Corpus Presentations on Text Analysis

On Monday, October 17th, my class had the presentation on the corpus analysis. After working on them for the duration of the past couple of weeks of classes, me and my classmates presented to each other, to the professor, and to our guests, the results of our work. Not only that each of us learnt from each presentation, but we also learnt from the feedback we received from the audience.

The five collections of text the analysis were based on were from different categories, which shows the diversity of material a digital humanist can work with. We had a really fun and interesting analysis of the top 10 billboard songs in the past decades which looked at the patterns of writing a hit and how it varied over the years. Then, I presented my corpus analysis and quantification which will serve for the development of a poem generator in a Bacovian style. Third, another classmate provided us with an extremely detailed overview and comparison of two dictionaries of the Costa Rican Slang. Another classmate followed with a presentation on the portrayal of Islam and Arab culture in the Western media in an attempt to create a tool to destroy the stereotypes (and which I found very interesting, inspiring, useful, and applicable in other fields). The last presentation was an analysis of Paris’ 2005 Race Riots and their portrayal in the media.

As I already said, these presentations showed the wide range of topics one can choose when they decide on a text analysis in a digital humanist way.

Looking back on my work, I think that the process of quantifying the chosen poems using AntConc was incredibly useful and gave me a starting point for the development of the program I am currently working on. While using Voyant it was also a good time to see the similarities and differences between what I knew about the poems and what the tool allows one to find about them (if they never read them before). Now that I think of it, I could have done a more detailed analysis of the connections between the words used inside the poems. This would not only help me when programming the generator, but also offer me and others a better understanding of how, when, and why Bacovia chooses his words.

As a closing thought, I am eagerly looking forward to work on other digital humanist projects and apply what I learnt through this experience and by looking at others’ works.

 

 

What happens in the DH world

I am at a point in the semester where, before I start working on my own digital projects, I need to look back and reflect on what I have discovered so far about the world of digital humanities. And what I have learnt is a lot in comparison with what I previously knew. I will do this, however, in two different ways: I will update my digital narrative and I will write down some remarks I have made or thought about during these almost two months since the beginning of the class. The latter first.
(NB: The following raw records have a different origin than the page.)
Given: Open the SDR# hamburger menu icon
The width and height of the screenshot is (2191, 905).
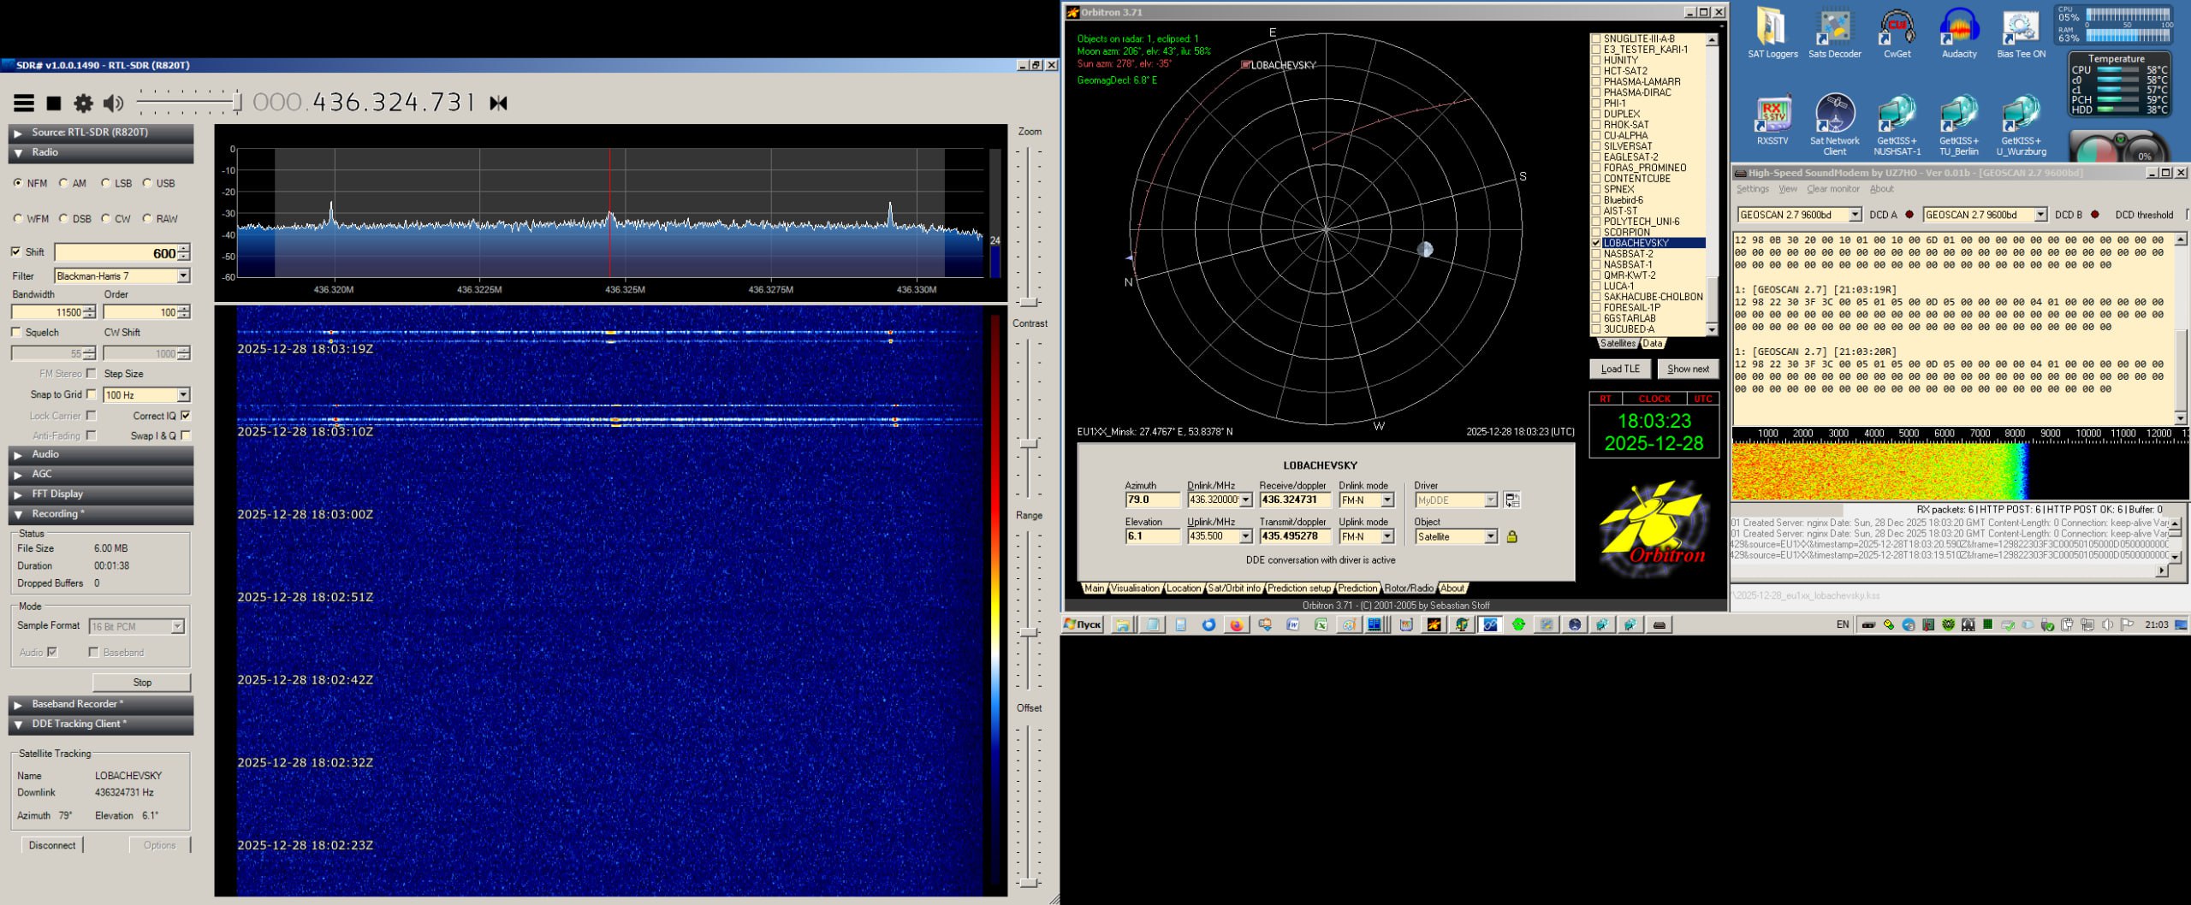Looking at the screenshot, I should (24, 104).
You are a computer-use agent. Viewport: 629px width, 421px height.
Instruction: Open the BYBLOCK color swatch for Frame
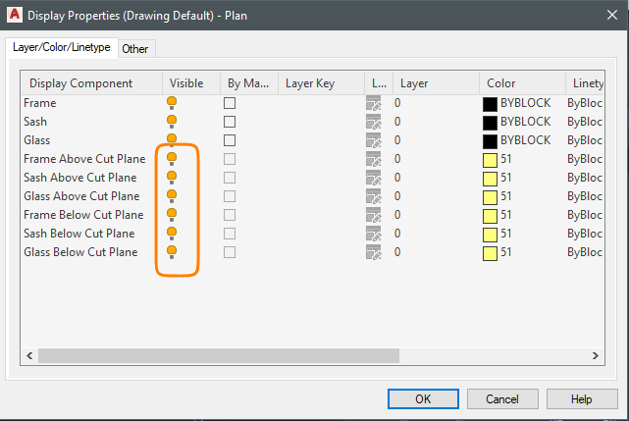(491, 103)
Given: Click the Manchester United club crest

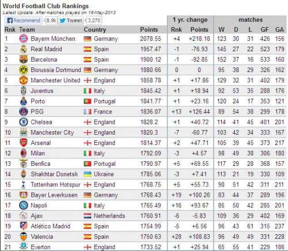Looking at the screenshot, I should (x=24, y=81).
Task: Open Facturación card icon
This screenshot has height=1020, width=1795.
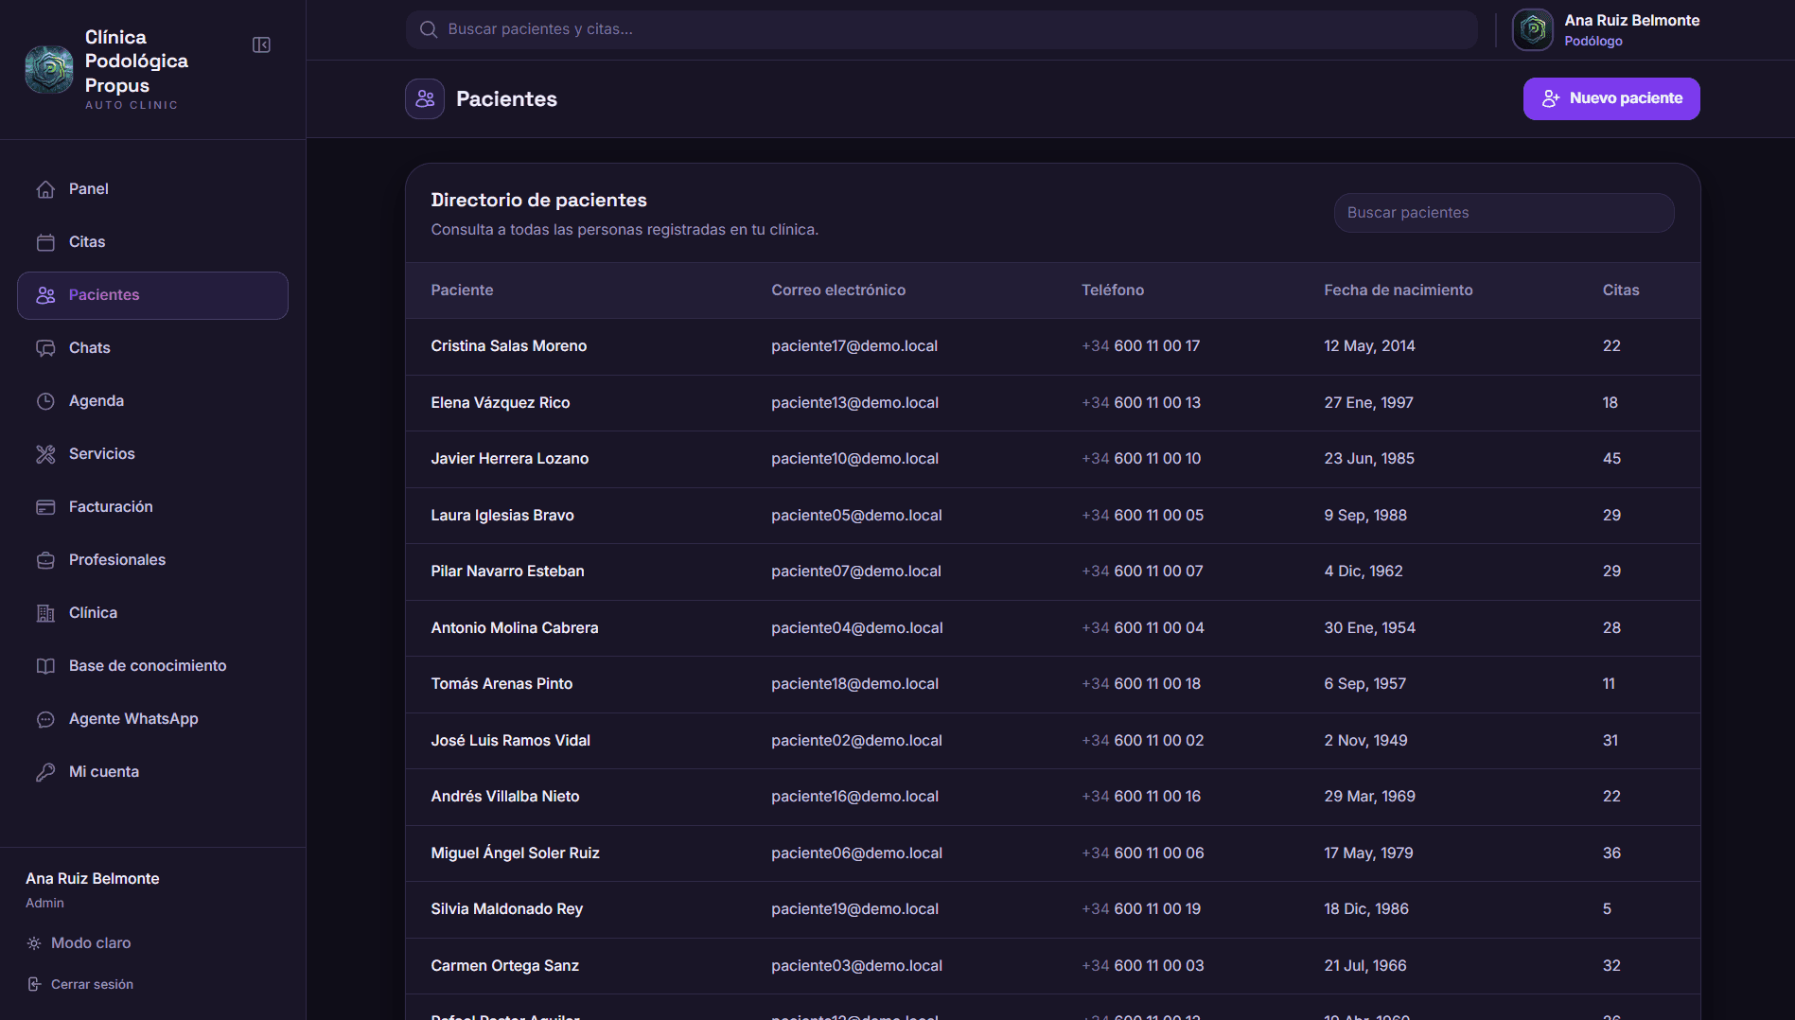Action: pyautogui.click(x=45, y=507)
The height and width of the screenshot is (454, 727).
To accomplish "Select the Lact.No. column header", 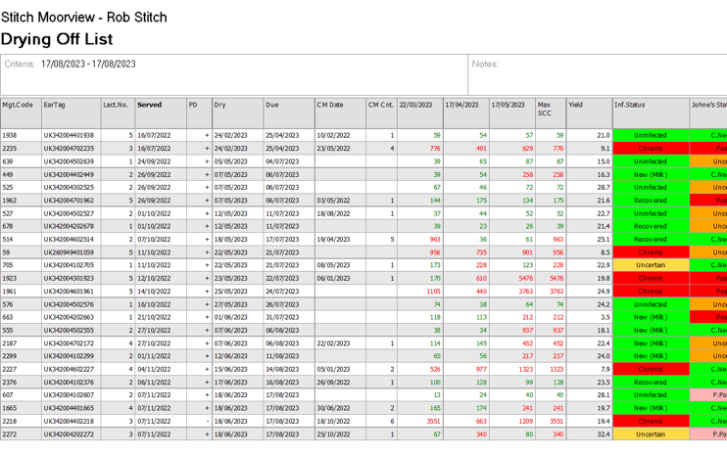I will [116, 105].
As I’ve seen until now, digital humanities covers – as humanities do – a whole lot of possibilities in terms of what to do with it, what (research) project to do with the knowledge it provides. One can choose to map out the places where the first historical sources were found (I would love to see such a project on Romania’s early history); another could simply digitize the collection of letters of a famous historical figure; or, if someone feels more ambitious, they could gather data on the Neo-modernist literature in ex-communist countries and see how the regime influenced the authors’ themes, ways of expressions, and purpose of writing.

Among all the possibilities there are in developing a digital humanities project, I have noticed there are some themes and ideas project initiators and researchers lean towards the most. Three such examples are: online collections, visual representations,  and research and process.

The first one – online collections – is one of the initial forms of digital projects which started when contemporary humanists learnt the benefits of having text in a digital form. Online collections presuppose the existence of a physical collection that would be photographed or scanned and then either  transcribed by the project team or digitized using an OCR software. Examples of online collections are: Arabic Collections Online, Early English Books Online,  Al-Maktaba Al-Shamela, Eighteen Century Collections Online, Blue Mountain Project.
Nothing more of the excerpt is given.